В общежитии было немного проще, чем в лагере — у нас хотя бы появилась своя комната. Но вокруг жили люди из других стран, в том числе тех, где гомосексуальность преследуется. Они относились к нашей паре ничуть не лучше, чем соотечественники. Когда мы шли по коридору, они выкрикивали оскорбления. Стирка в общежитии была по расписанию. Нашим днём была среда. Вместе с нами в прачечную приходили жители ещё пяти комнат. Первое время я просто не могла попасть ни к одной стиральной машине: соседи оттесняли меня, специально стирали вещи по одной, чтобы занять машину на всё отведённое для стирки время. Тогда я стала вставать в пять утра, приходить к двери прачечной и сидеть там до открытия. Мне было холодно, я укладывалась прямо на грязное бельё и пыталась вздремнуть. Когда в восемь комнату открывали, я успевала занять машинку. Но тогда соседи придумали новое издевательство. Стоило мне отлучиться на минуту, они отключали из розетки мою машинку и вытаскивали из неё мокрое, недостиранное бельё — якобы она сломалась. Из-за этого я не могла даже на секунду отвернуться — по полтора часа стояла вплотную к машинке и охраняла её.
Наш статус, может быть, и не самый завидный — ни машины, ни хорошей работы. А ведь всё это было у нас в России. Но для нас это не главное. Главное — что мы семья и нам больше ничего не угрожает
Нас не любили не только за то, что мы лесбиянки, но ещё и за то, что мы от всех отличались. Почти все в общежитии говорили на одном языке, многие приехали из одного города. Они дружили между собой, у них была взаимовыручка. Мы были лишними. Один раз кто-то из соседских детей очень сильно укусил Эмиля — до мяса. Тут уж мы стали просить, чтобы нам дали отдельную квартиру.

+++++

**Задание 1**: Почему в отрывке о жизни в общежитии рассказчица стала приходить к прачечной в пять утра? Ответьте в одном–трёх предложениях.
**Задание 2**: Продолжите отрывок о жизни в общежитии, начав сразу после его последнего предложения.
Пункты из источника данных — отдельный материал, никак не связанный с отрывком о жизни в общежитии.

(Записи из источника данных)
+++++

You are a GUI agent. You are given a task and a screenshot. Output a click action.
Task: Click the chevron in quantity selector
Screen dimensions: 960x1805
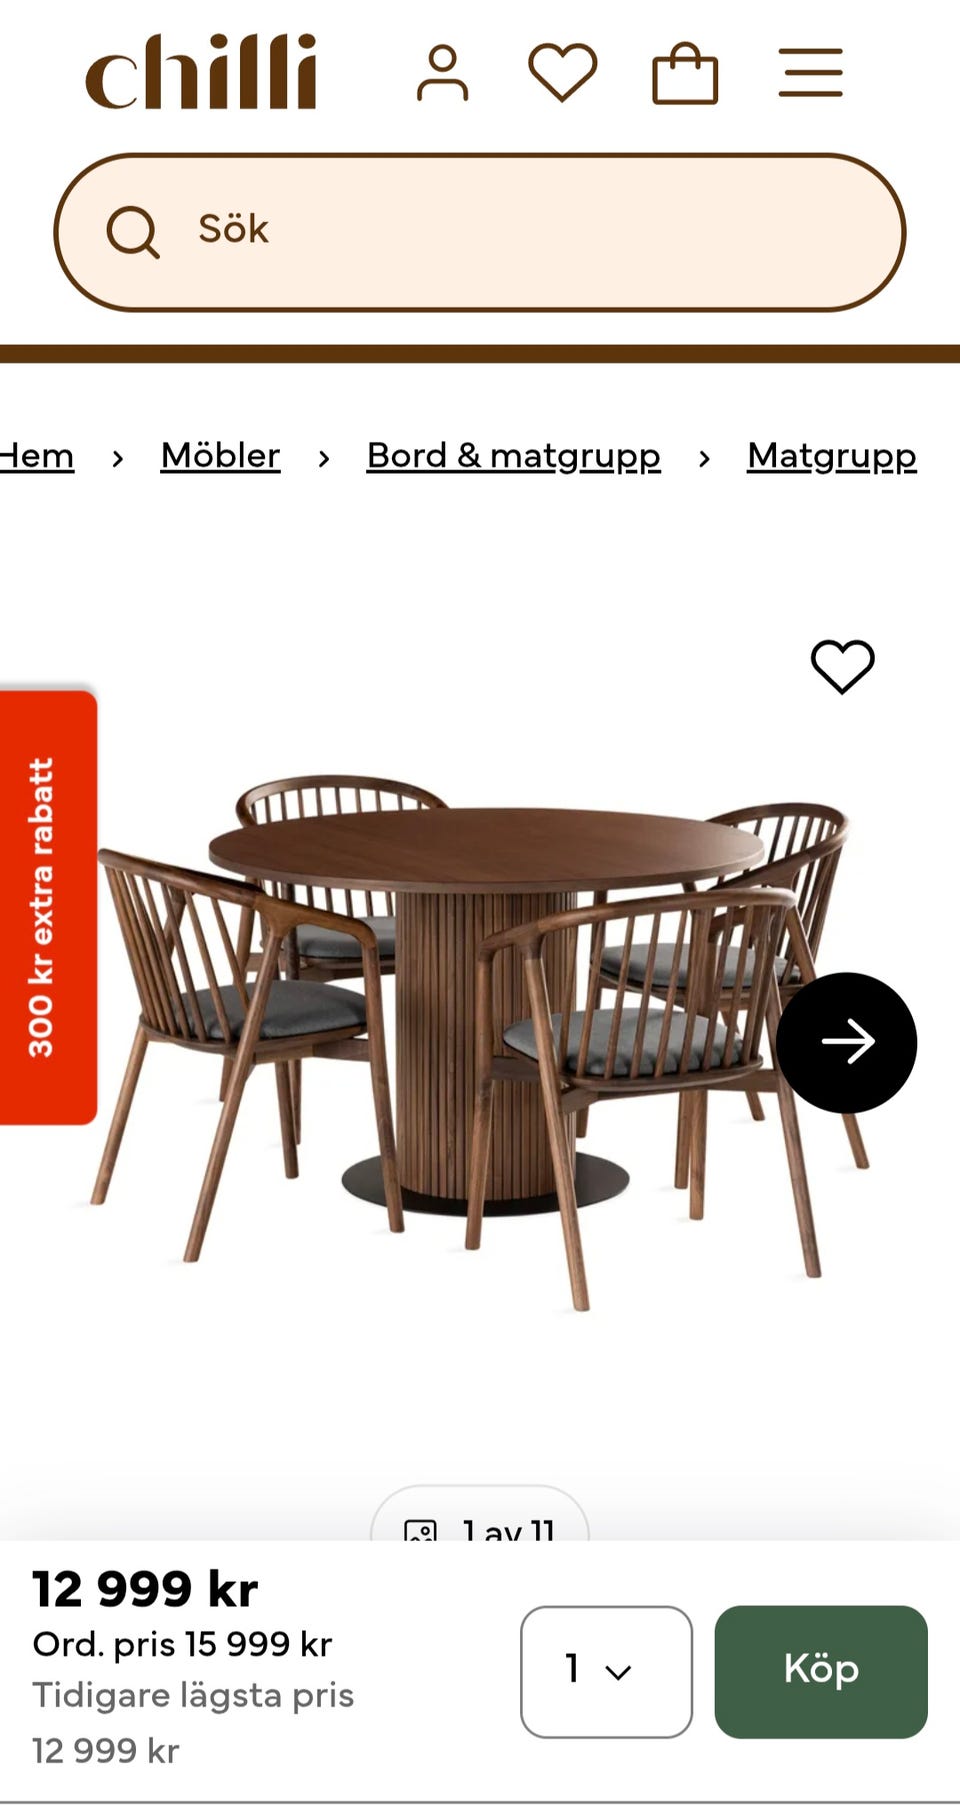click(619, 1672)
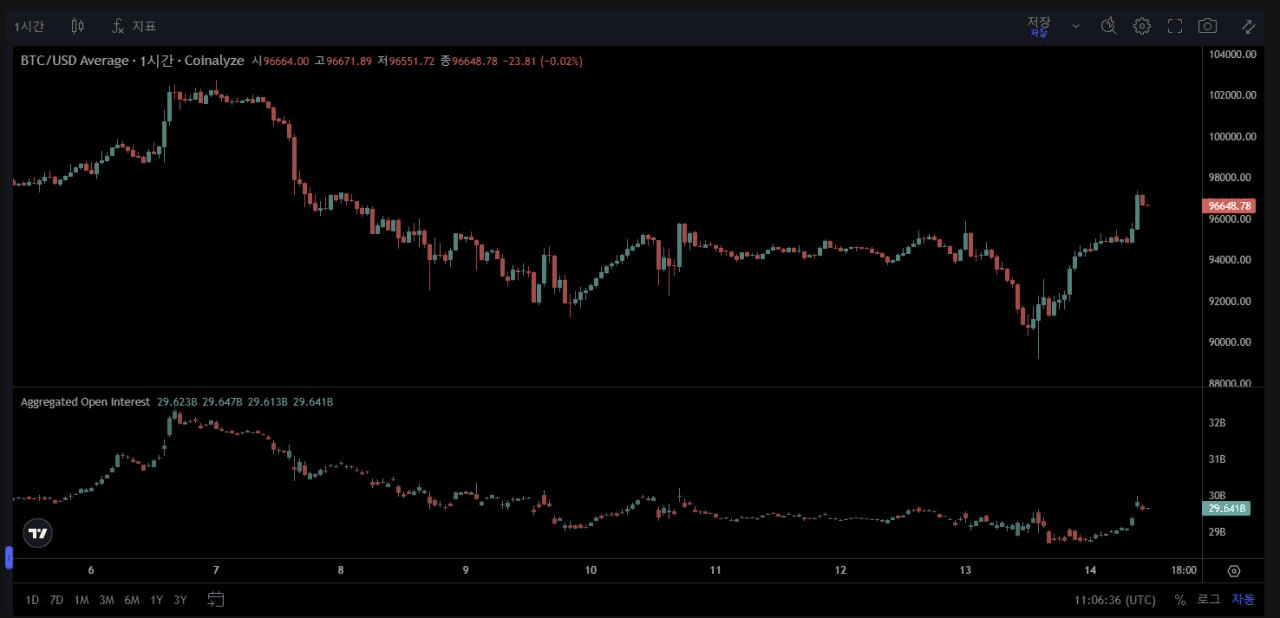Open chart settings via the gear icon
The image size is (1280, 618).
[x=1142, y=26]
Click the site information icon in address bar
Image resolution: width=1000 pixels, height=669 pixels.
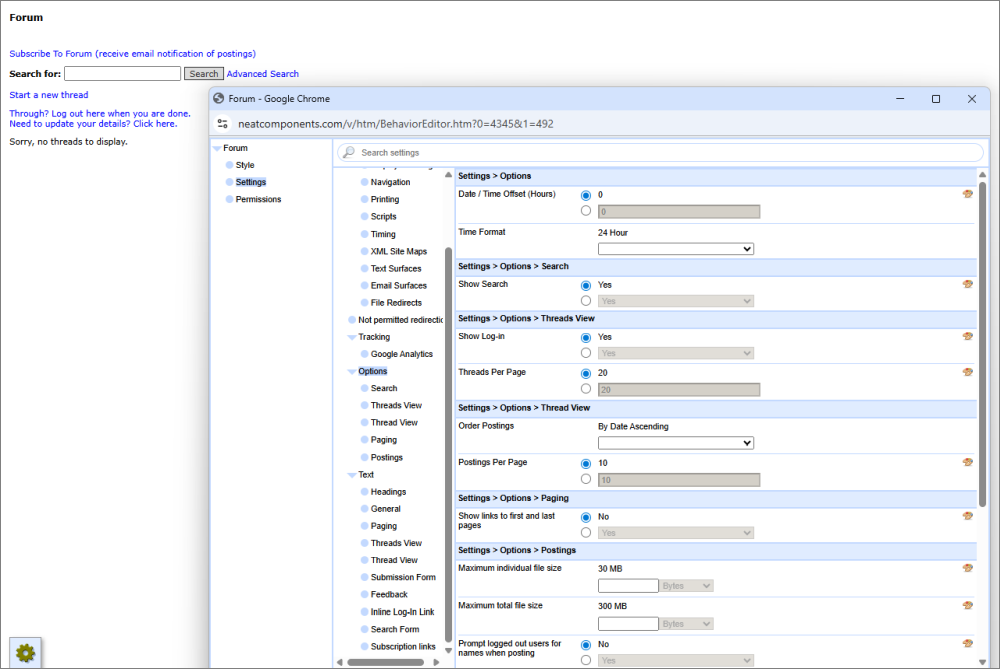click(222, 124)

+++++

**Ответ 1**: Соседи оттесняли её от стиральных машин и нарочно стирали вещи по одной, чтобы занять машины на всё отведённое для стирки время, поэтому сначала она не могла попасть ни к одной из них. Дожидаясь у двери прачечной открытия в восемь, она успевала занять машинку.

**Ответ 2**:
После всех мучений мы всё-таки получили статус политических беженцев. Это случилось два года назад. День, когда мы узнали об этом, стал для нас одним из самых счастливых в жизни. Мы поняли, теперь все лагеря позади. А главное — никто больше не может сказать нашим детям: «Ваши матери — извращенки». Конечно, адаптироваться в чужой стране тоже непросто. Мы обе числимся на бирже труда и получаем пособие по безработице. Учим язык, проводим много времени с детьми. Садик Эмиля работает только до двух часов дня, а Эмму вообще пока не удалось устроить, так что приходится всё успевать: учёба, дети, домашние дела. Наш статус, может быть, и не самый завидный — ни машины, ни хорошей работы. А ведь всё это было у нас в России. Но для нас это не главное. Главное — что мы можем быть вместе со своими детьми, что мы семья и нам больше ничего не угрожает. А работа у нас обязательно появится — нужно просто ещё немного времени. Мы счастливы, и наша новая жизнь в Германии нам очень нравится.
Мы думаем сыграть настоящую свадьбу — с гостями и тортом, как нам когда-то хотелось. То, что здесь мы официальные супруги, очень мотивирует — чувство безысходности исчезло, хочется жить дальше, развиваться вместе. Эмиль, который вместе с нами ездил по всем лагерям и общежитиям, говорит, что не помнит этого. Из детства он помнит бабушку, собаку, дачу в России. А всё плохое забылось. Это удивительно: дети счастливы здесь и сейчас, они умеют забывать о том, как их обидели.
Конечно, может быть, однажды он вырастет, вспомнит что-то и придёт с этим к психологу. Я не удивлюсь этому. Но, в конце концов, каждому подростку есть о чём поговорить со специалистом, у каждого есть своя травма. Кто-то из ровесников Эмиля расскажет, как в детстве боялся темноты. Эмиль — о том, как он жил в лагере и спал на вокзальной скамейке.